> **Assignment**: Give back all the data below exactly as it is shown.

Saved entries
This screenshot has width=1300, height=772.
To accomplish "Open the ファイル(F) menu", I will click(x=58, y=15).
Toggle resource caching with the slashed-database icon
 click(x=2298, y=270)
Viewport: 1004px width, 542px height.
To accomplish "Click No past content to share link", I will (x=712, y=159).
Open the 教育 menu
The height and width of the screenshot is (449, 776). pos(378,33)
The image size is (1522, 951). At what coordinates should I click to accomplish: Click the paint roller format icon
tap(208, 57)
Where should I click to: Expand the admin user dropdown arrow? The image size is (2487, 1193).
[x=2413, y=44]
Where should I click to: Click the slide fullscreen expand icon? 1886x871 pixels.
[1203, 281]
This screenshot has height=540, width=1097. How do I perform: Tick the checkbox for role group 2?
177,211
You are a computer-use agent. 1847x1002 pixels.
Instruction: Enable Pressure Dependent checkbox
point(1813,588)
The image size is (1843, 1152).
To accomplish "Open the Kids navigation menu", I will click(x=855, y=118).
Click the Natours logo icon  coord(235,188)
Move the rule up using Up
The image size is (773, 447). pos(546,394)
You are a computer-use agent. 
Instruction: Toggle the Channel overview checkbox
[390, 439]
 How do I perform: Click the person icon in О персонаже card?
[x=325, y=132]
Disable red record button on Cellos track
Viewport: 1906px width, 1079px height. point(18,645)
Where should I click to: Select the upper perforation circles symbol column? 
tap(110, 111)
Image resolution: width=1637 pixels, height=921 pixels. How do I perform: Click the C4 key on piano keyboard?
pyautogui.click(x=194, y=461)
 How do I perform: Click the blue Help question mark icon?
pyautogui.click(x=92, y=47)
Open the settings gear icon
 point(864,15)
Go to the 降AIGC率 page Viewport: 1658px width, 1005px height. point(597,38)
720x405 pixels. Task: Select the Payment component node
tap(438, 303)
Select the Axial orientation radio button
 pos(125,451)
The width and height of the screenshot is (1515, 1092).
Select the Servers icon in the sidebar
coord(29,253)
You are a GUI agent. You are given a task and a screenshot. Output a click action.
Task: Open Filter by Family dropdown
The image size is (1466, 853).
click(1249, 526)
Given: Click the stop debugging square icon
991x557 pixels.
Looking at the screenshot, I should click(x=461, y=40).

> **Reply**:
This screenshot has width=1300, height=772.
To accomplish "Open the ファイル(F) menu", I will click(x=58, y=15).
Toggle resource caching with the slashed-database icon
 click(x=2298, y=270)
Viewport: 1004px width, 542px height.
To accomplish "Click No past content to share link", I will (x=712, y=159).
Open the 教育 menu
The height and width of the screenshot is (449, 776). pos(378,33)
The image size is (1522, 951). At what coordinates should I click to accomplish: Click the paint roller format icon
tap(208, 57)
Where should I click to: Expand the admin user dropdown arrow? The image size is (2487, 1193).
[x=2413, y=44]
Where should I click to: Click the slide fullscreen expand icon? 1886x871 pixels.
[1203, 281]
This screenshot has height=540, width=1097. How do I perform: Tick the checkbox for role group 2?
177,211
You are a computer-use agent. 1847x1002 pixels.
Instruction: Enable Pressure Dependent checkbox
point(1813,588)
The image size is (1843, 1152).
To accomplish "Open the Kids navigation menu", I will click(x=855, y=118).
Click the Natours logo icon  coord(235,188)
Move the rule up using Up
The image size is (773, 447). pos(546,394)
You are a computer-use agent. 
Instruction: Toggle the Channel overview checkbox
[390, 439]
 How do I perform: Click the person icon in О персонаже card?
[x=325, y=132]
Disable red record button on Cellos track
Viewport: 1906px width, 1079px height. point(18,645)
Where should I click to: Select the upper perforation circles symbol column? 
tap(110, 111)
Image resolution: width=1637 pixels, height=921 pixels. How do I perform: Click the C4 key on piano keyboard?
pyautogui.click(x=194, y=461)
 How do I perform: Click the blue Help question mark icon?
pyautogui.click(x=92, y=47)
Open the settings gear icon
 point(864,15)
Go to the 降AIGC率 page Viewport: 1658px width, 1005px height. point(597,38)
720x405 pixels. Task: Select the Payment component node
tap(438, 303)
Select the Axial orientation radio button
 pos(125,451)
The width and height of the screenshot is (1515, 1092).
Select the Servers icon in the sidebar
coord(29,253)
You are a GUI agent. You are given a task and a screenshot. Output a click action.
Task: Open Filter by Family dropdown
The image size is (1466, 853).
click(1249, 526)
Given: Click the stop debugging square icon
991x557 pixels.
Looking at the screenshot, I should click(x=461, y=40).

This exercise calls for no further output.